**課題の内容**
1. ページの抜粋で、流体を基板に噴射すると手軽に作れるとされている精密な部品の例を、すべて挙げてください。
2. インクジェットプリンタについての抜粋では、噴射ヘッドを記録幅方向に往復動させて印刷する方式のプリンタを何と呼んでいますか。
3. 次の(a)〜(c)がページの抜粋の内容と合っているか、それぞれ「はい」か「いいえ」で答え、根拠となる本文の言葉をそのまま引用してください。
(a) シリアルプリンタには、記録幅より短い噴射ヘッドが載っている。
(b) ラインプリンタは、長尺噴射ヘッドを動かしながら印刷する。
(c) ラインプリンタでは、噴射ヘッドのクリーニング動作はいらないと見られている。

----- ページの抜粋

本発明は、噴射ヘッドから流体を噴射する技術に関し、詳しくは、搬送される記録媒体に向かって、噴射ヘッドから適切な量の流体を適切な位置に噴射する技術に関する。
噴射ヘッドを用いて印刷媒体上にインクを吐出することで、画像を印刷するプリンタ(いわゆるインクジェットプリンタ)は、今日では、画像の出力手段として広く使用されている。また、この技術を応用して、インクの代わりに、適切な成分に調製した各種の流体(例えば、機能材料の微粒子が分散された液体や、ジェルなどの半流動体など)を、基板上に噴射することで、電極や、センサ、バイオチップなど、各種の精密な部品を、簡便に製造することも提案されている。
一般的に使用されているインクジェットプリンタは、印刷媒体上で画像が印刷される幅(記録幅)よりも短い噴射ヘッドが搭載されており、この噴射ヘッドを記録幅方向に往復動させながら、断続的に印刷媒体を搬送することによって画像を印刷する方式のプリンタ(いわゆるシリアルプリンタ)である。これに対して、噴射ヘッドを往復動させるのではなく、複数の噴射ヘッドを並べて記録幅と同じ長さの(若しくはより長い)長尺噴射ヘッドを構成し、この長尺噴射ヘッドの位置は固定した状態で、印刷媒体を連続的に搬送して画像を印刷する方式のプリンタ(いわゆるラインプリンタ)も提案されている(特許文献1、特許文献2)。このようなラインプリンタは、複数の噴射ヘッドから同時にインクを噴射しながら、印刷媒体を連続的に搬送して印刷することが可能となり、このため画像を高速に印刷することが可能である。
尚、このようなラインプリンタも、インクを噴射して画像を印刷している点では、通常のシリアルプリンタと変わりはない。従って、シリアルプリンタの場合と同様に、噴射ヘッドのクリーニング動作(噴射ヘッド内のインクを強制的に吸い出す動作)や、ワイピング動作(クリーニング動作後に噴射ヘッドに付着したインクを、ワイパーブレードと呼ばれる部材で掻き取る動作)などを、定期的に行う必要があると予想される。
また、シリアルプリンタでは、ワイパーブレードで掻き取ったインクをそのままにしておくと、インクが固まって、噴射ヘッドからインクを掻き取る能力が次第に低下するので、ワイピング動作後に、ワイパーブレード上のインクをインクの吸収部材(クリーナ)で拭き取る技術も提案されている(特許文献3)。そして、ラインプリンタにおいても、こうした事情はシリアルプリンタと同様であり、従って、ワイピング動作後は、ワイパーブレード上のインクをクリーナで拭き取る必要があるものと予想される。

----------
----- エントリー一覧

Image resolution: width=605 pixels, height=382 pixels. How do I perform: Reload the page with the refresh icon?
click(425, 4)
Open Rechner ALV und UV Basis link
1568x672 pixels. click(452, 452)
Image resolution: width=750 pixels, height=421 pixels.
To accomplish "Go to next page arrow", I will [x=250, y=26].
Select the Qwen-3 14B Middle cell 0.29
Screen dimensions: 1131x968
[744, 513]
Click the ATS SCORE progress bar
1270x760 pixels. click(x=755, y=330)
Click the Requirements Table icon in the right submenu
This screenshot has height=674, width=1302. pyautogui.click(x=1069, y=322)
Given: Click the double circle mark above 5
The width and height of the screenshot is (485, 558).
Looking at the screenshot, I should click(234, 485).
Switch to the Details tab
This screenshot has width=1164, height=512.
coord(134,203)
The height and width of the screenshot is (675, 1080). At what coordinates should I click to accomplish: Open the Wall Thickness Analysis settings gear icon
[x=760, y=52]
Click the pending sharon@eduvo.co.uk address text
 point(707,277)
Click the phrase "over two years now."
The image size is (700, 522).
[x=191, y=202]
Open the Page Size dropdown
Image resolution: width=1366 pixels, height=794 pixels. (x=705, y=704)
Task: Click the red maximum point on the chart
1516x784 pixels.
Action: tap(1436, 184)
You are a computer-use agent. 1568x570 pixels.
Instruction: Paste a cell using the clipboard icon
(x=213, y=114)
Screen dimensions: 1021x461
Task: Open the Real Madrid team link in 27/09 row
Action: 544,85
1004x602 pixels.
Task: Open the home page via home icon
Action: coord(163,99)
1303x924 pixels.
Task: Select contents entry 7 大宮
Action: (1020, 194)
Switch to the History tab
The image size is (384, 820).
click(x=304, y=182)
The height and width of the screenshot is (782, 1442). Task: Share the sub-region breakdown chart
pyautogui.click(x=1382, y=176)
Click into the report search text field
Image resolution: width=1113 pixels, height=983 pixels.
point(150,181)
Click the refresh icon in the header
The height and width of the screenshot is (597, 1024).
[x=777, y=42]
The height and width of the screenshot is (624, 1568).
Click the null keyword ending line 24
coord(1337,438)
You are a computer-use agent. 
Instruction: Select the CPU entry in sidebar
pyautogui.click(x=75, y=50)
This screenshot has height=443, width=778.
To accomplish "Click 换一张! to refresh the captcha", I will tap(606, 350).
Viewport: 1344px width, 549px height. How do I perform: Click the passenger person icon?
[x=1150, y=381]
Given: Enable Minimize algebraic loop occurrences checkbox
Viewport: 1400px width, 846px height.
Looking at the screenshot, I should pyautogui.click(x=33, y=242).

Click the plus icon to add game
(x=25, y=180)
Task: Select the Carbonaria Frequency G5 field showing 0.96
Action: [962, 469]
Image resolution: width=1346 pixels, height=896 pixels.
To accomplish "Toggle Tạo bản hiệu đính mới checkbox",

----------

**解答**
1. 電極、センサ、バイオチップ

2. シリアルプリンタ

3.
(a) はい。「印刷媒体上で画像が印刷される幅(記録幅)よりも短い噴射ヘッドが搭載されており」
(b) いいえ。「この長尺噴射ヘッドの位置は固定した状態で」
(c) いいえ。「定期的に行う必要があると予想される」